Nouvelle-Calédonie, les racines et la pirogue

Archipel de 18000 km² en plein océan Pacifique, la Nouvelle-Calédonie accueille une prodigieuse diversité de langues et de communautés culturelles pour un peu moins de 300.000 habitants. Ses expressions musicales, longtemps polarisées et éclatées, amalgament petit à petit les références traditionnelles kanak et les emprunts au Tout-Monde…

 

En septembre 2019, comme tous les cinq ans, les agents recenseurs iront taper aux portes et aux chambranles de toute la Nouvelle-Calédonie. Une nouvelle fois, figurera une question sur l’appartenance communautaire affichée par le sondé : kanak, européenne, wallisienne et futunienne, indonésienne… C’est le seul territoire français où une telle précision est requise. La segmentation en grands groupes ethniques et culturels ainsi révélée alimente par ailleurs la richesse d’une société amenée dans les prochains mois à s’accorder sur un futur institutionnel.

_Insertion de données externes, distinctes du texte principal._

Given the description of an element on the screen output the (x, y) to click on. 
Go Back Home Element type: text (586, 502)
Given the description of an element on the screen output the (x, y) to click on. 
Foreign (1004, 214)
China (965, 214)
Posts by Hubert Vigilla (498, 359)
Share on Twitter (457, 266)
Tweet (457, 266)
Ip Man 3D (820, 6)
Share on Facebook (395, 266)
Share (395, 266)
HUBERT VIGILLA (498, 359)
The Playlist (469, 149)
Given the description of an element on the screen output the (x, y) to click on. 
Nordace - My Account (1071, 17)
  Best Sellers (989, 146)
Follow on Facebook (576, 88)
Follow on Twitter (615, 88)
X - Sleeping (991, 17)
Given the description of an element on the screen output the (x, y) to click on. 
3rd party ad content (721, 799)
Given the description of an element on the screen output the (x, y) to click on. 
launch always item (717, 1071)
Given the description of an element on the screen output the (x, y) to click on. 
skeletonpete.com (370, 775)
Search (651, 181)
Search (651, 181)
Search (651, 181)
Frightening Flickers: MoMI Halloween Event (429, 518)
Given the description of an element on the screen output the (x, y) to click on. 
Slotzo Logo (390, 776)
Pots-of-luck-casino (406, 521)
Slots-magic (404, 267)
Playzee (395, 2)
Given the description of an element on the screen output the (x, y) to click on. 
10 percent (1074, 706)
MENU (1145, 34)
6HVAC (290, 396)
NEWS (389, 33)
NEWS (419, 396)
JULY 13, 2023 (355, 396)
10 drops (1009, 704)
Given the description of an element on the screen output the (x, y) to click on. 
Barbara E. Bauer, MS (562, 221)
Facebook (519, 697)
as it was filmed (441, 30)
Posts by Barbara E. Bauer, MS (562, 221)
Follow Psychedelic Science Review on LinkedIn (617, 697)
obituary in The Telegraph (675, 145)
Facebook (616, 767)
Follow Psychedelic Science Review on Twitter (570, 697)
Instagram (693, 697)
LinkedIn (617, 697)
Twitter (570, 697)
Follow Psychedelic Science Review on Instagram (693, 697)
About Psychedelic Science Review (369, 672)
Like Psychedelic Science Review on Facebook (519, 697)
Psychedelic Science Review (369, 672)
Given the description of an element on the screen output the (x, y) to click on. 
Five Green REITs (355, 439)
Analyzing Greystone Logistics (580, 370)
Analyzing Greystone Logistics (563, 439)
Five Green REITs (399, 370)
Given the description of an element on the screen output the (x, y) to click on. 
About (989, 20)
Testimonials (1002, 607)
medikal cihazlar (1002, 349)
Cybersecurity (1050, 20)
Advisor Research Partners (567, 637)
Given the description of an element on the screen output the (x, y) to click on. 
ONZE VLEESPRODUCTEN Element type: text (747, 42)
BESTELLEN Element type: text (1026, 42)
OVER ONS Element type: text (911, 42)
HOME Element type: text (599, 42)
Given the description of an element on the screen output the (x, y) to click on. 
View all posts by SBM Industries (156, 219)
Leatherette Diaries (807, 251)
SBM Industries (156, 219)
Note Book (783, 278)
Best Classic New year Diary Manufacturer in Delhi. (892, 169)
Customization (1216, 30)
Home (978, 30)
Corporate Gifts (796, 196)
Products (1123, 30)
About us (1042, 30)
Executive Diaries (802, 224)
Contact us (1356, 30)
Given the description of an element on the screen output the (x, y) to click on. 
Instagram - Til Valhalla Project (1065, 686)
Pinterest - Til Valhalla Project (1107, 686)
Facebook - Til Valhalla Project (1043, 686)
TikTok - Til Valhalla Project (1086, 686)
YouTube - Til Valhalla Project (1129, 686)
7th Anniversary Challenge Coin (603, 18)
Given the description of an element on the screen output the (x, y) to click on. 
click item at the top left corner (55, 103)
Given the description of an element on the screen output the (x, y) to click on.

Quant au tiraillement constant entre affirmation identitaire d’une part, et attirance pour les influences extérieures d’autre part, il est certes caractéristique d’un archipel francophone isolé dans une région du monde majoritairement anglophone, mais surtout de son expression musicale si diverse.

 

Le kaneka, « cadence née des Kanak », est apparu dans les années 80 grâce à l’impulsion visionnaire du leader politique Jean-Marie Tjibaou. Cette musique a cumulé les fonctions de porte-voix pour 28 langues kanak encore parlées, et de porte-parole pour un peuple déconsidéré voire ségrégué sur ses propres terres. D’emblée, le mouvement s’est nourri du terreau fertile des traditions, arrosé d’apports instrumentaux et stylistiques des musiques du Monde. Bien avant l’arrivée des explorateurs européens, les îles du Pacifique étaient reliées ; il n’y avait pas de frontières entre ce qu’on a appelé plus tard « Mélanésie » et « Polynésie ». Ce métissage d’influences se ressent jusque dans les pratiques culturelles.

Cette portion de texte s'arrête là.